No, I plan to spend any surplus cash I can muster on cornering the red flag market. Demand is about to skyrocket. As residents consider what it means to have an experimental nuclear reactor in their backyards, they’ll be waving them in droves.
Red Flag No. 1: Rapid core melting
Gates claims TerraPower’s Natrium reactor is more fuel-efficient, cost-effective and safer than the current generation of nuclear reactors.
Are we supposed to accept Gates’ word, or should we turn to the world’s scientists and see what they have to say? The Union of Concerned Scientists has strong reservations about the sodium-cooled Natrium design.
In its 140-page report in March on “advanced” nuclear reactor designs like Natrium, the UCS stressed that such facilities could experience safety problems that aren’t an issue in the current nuclear reactor fleet. The organization said the U.S. would be better off trying to improve existing technology, rather than drastically changing course.
“Sodium coolant can burn when exposed to air or water, and a sodium-cooled fast reactor could experience uncontrollable power increases that result in rapid core melting,” according to the UCS.
The phrase “rapid core melting” having anything to do with Wyoming gives me the chills.
Red Flag No. 2: Fast-tracked safety tests
The UCS report said it could take at least 20 years and billions of dollars for federal regulators to require the necessary safety demonstrations to commercialize the type of nuclear plant that’s planned for Wyoming.
But TerraPower CEO Chris Levesque is leading an entirely different discussion. “The motivator is that we need this clean energy on the grid by the 2030s,” he said at the Cheyenne news conference announcing the project. “Congress created a real sense of urgency with that.”
Red Flag No. 3: Why us? Why now?
Wyoming residents are justified in wondering: “Why are we just hearing about this now?”
Project proponents didn’t just blindly throw a dart at the map and land on Wyoming. The state has exactly what energy entrepreneurs desire: desperation. The state, and our politicians, are hungry to find new ways to make up lost revenue from an industry that the marketplace is driving out of existence.

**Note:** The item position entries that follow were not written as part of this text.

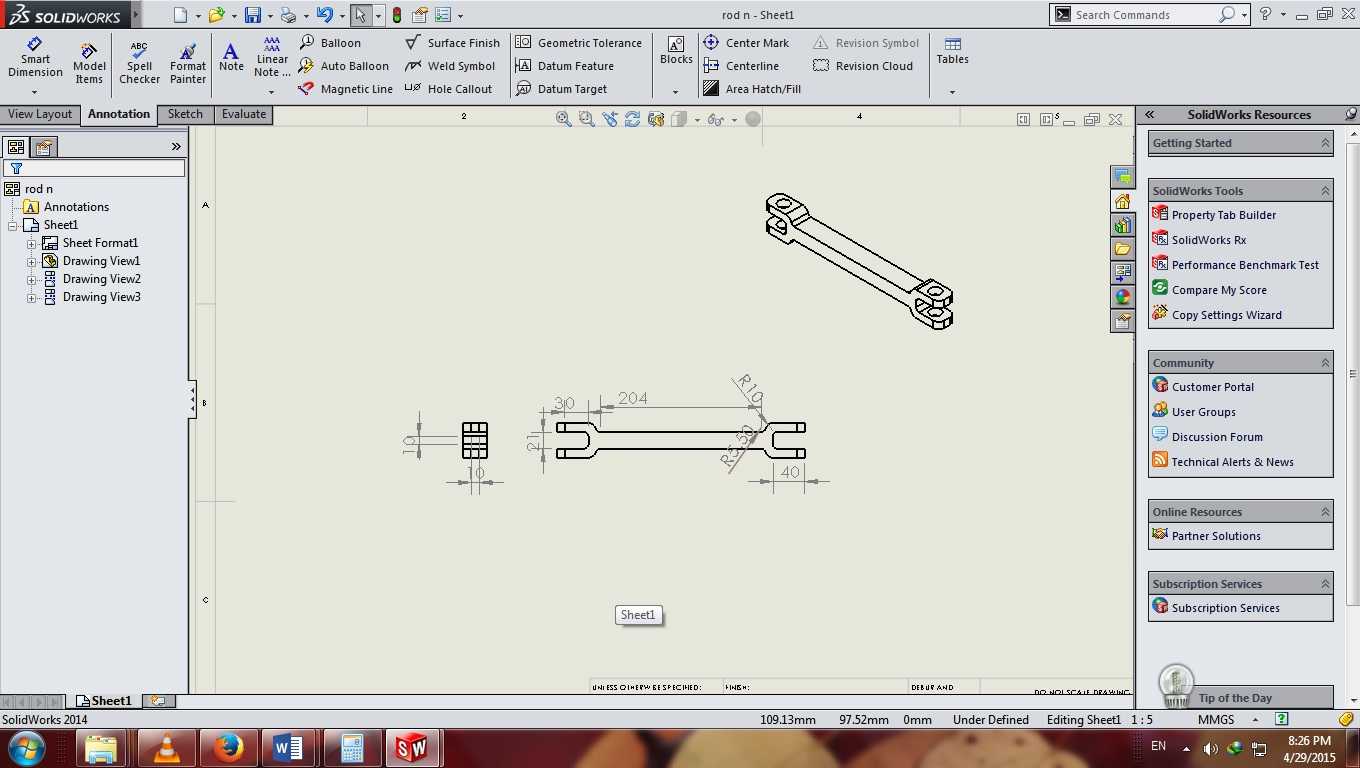Add a Surface Finish symbol

tap(452, 43)
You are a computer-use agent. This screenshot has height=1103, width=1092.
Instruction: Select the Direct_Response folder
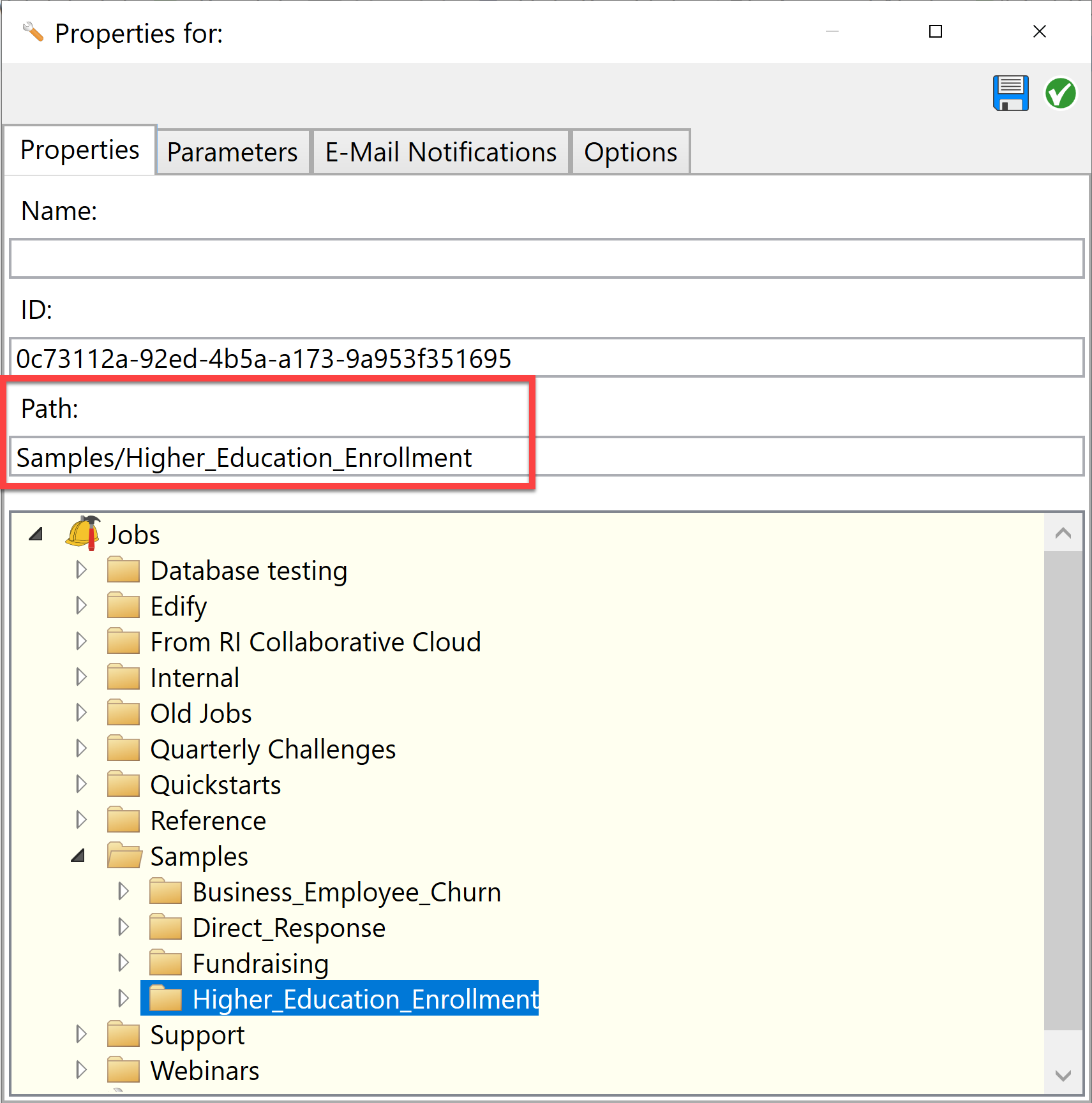pos(288,928)
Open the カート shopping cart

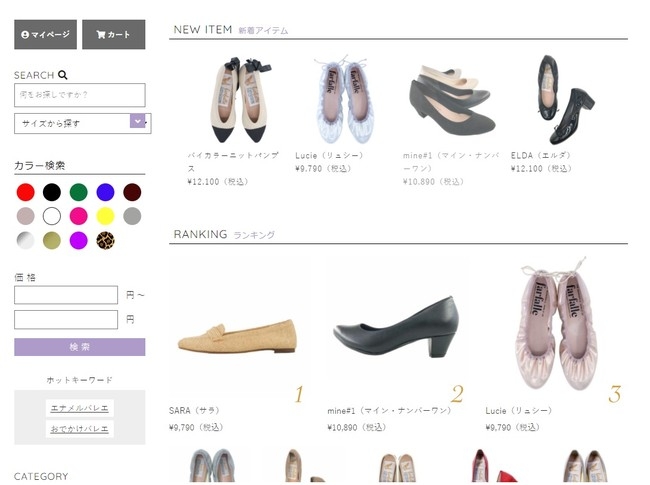click(113, 35)
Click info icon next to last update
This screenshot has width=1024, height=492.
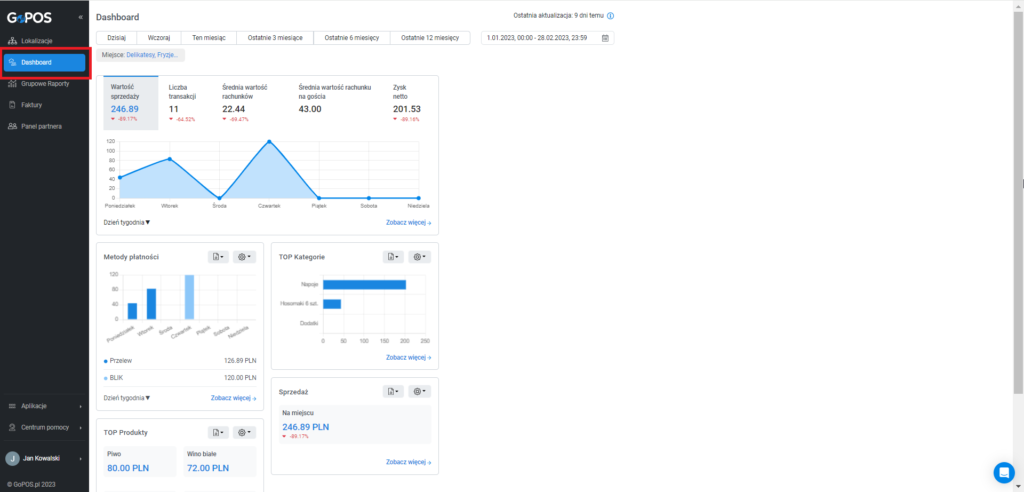click(x=611, y=16)
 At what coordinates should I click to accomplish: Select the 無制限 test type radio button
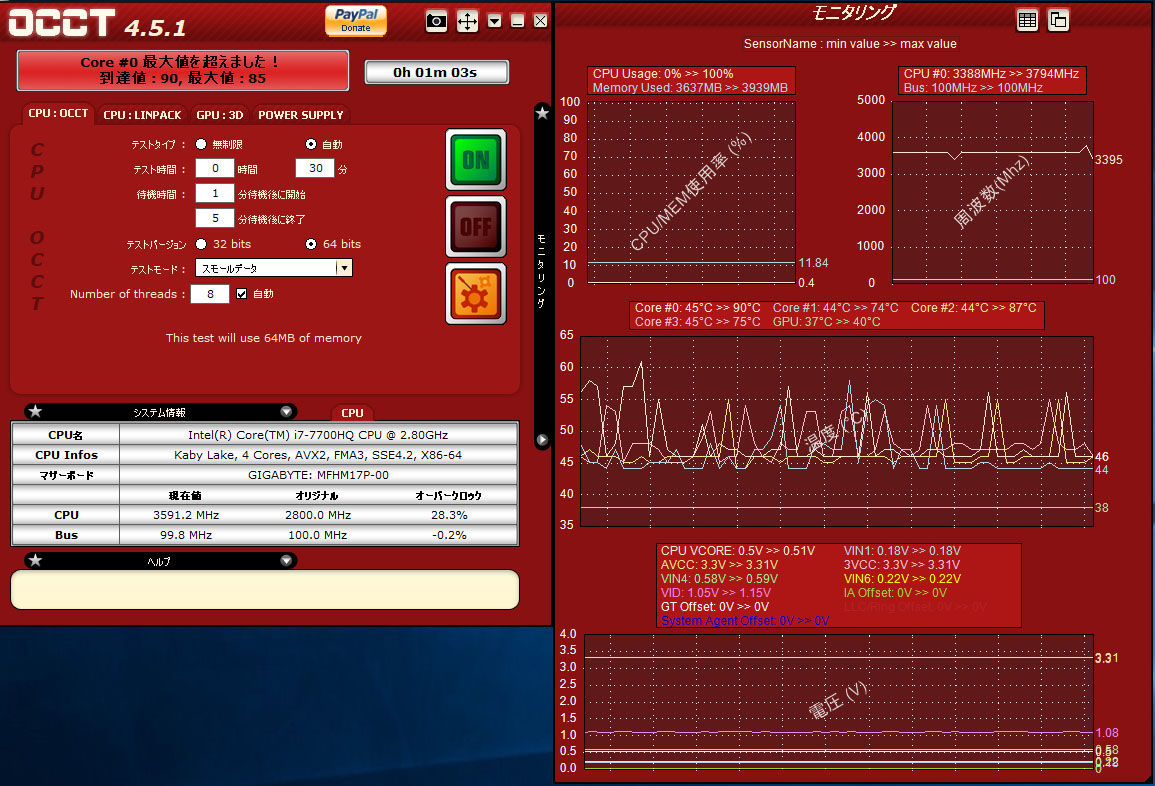click(201, 144)
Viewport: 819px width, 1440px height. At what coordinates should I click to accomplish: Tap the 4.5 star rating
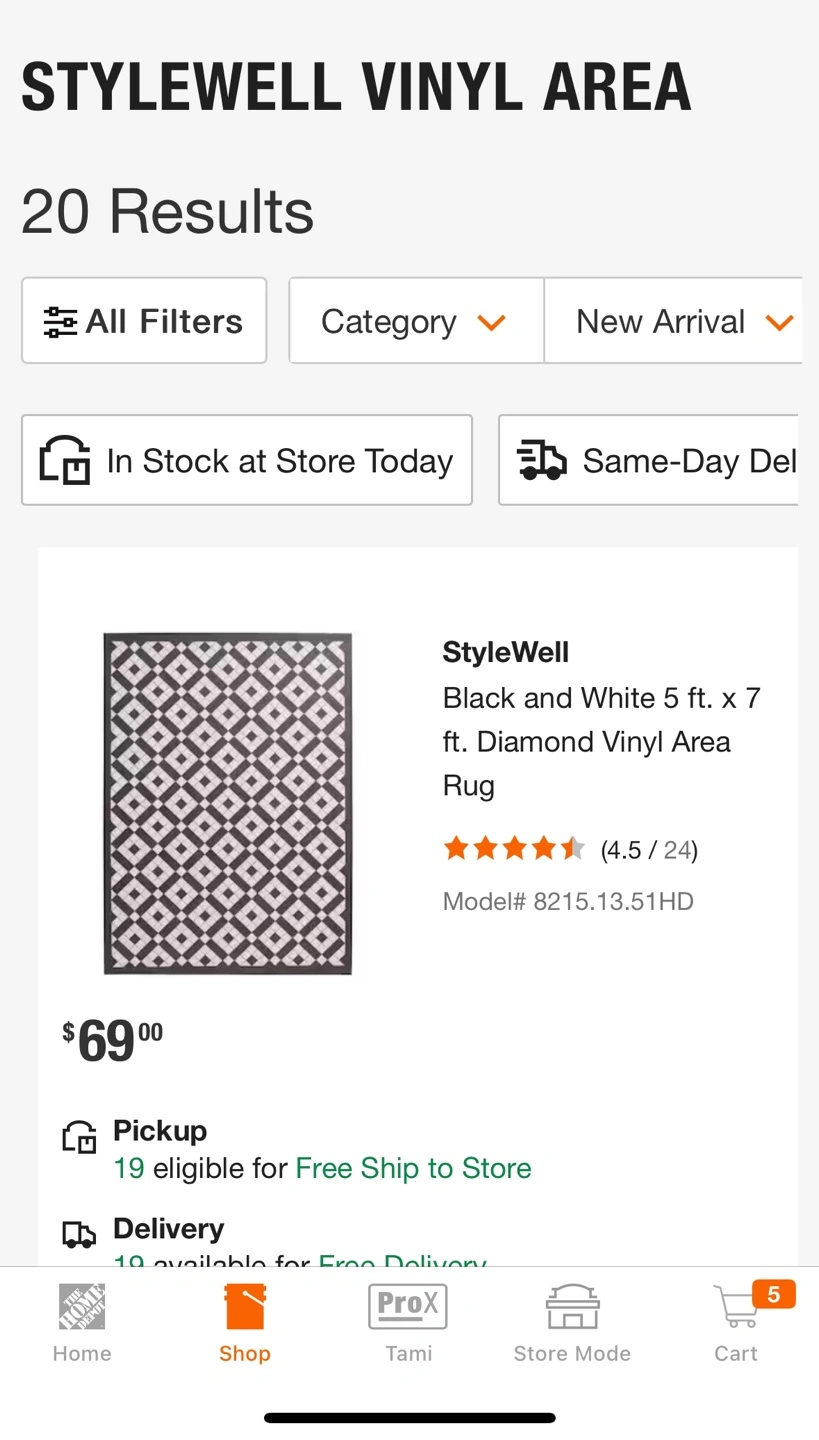coord(514,850)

Not exactly a strong negotiating position.
Renewable energy like wind and solar are much cheaper, take only a fraction of the time to get online and also offer good-paying jobs. If Wyoming officials would aggressively recruit manufacturers to build wind turbines and solar panels, two new industries could thrive in the state.
Red Flag No. 4: Price tag
Is anyone concerned about how much federal money will be sunk into this project? The Department of Energy gave TerraPower an $80 million grant to begin operating the first-of-its-kind commercial unit by 2027.
But that’s a drop in the bucket when we’re talking about a private-public demonstration project that will cost billions.
If left to solely fund the experimental Wyoming project on their own dime, TerraPower and PacifiCorp probably wouldn’t make the investment.
Red Flag No. 5: Who benefits?
A beaming Gov. Mark Gordon announced that the private-public partnership Wyoming is launching will create “hundreds of well-paying jobs” by retiring a coal-fired plant and replacing it with a multi-billion-dollar nuclear plant.
Gates’ company, TerraPower, is developing the experimental technology to be used at the nuclear plant. Buffett’s corporation, Berkshire Hathaway, owns PacifiCorp, whose subsidiary, Rocky Mountain Power, operates in Wyoming.
Wait a minute – these billionaire buddies stand to add bundles to their fortunes, while Wyoming gets a few hundred jobs?
Marcia Westkott, chair of the Powder River Basin Resource Council, noted that this “silver bullet” salvation for Wyoming’s economy “again diverts attention from our very real crisis in revenue, jobs and community survival.”
Red Flag No. 6: Billionaire blindness
We may be listening to the wrong billionaires if we buy Gates’ and Buffett’s siren song of nuclear power. Why not tune in instead to what Tesla and SpaceX revolutionary Elon Musk is working on?
Musk is working on battery storage that could be the energy “game-changer” Gordon wants – experimental technology that is safer and much less expensive than nuclear power.
In 2017, Musk began construction in Australia of what was then the world’s biggest utility-scale battery project. Today, there are more than 40 big-battery projects either completed or planned across Australia with a total capacity of more than 7,000 MWt.
He’s recently turned his attention to Texas, where he’s developing commercial-scale battery storage units to thwart the kind of power outage disasters that wreaked havoc to its power grid in February.
U.S. Sen. Cynthia Lummis, R-Wyo., tweeted an invitation to Musk to relocate to Wyoming and take advantage of its business-friendly Bitcoin laws.
It’s worth inviting Musk to explore the wilds of Wyoming and see what he could dream. Maybe he could help extend the state’s long history of supplying energy to the nation, without all the red flags.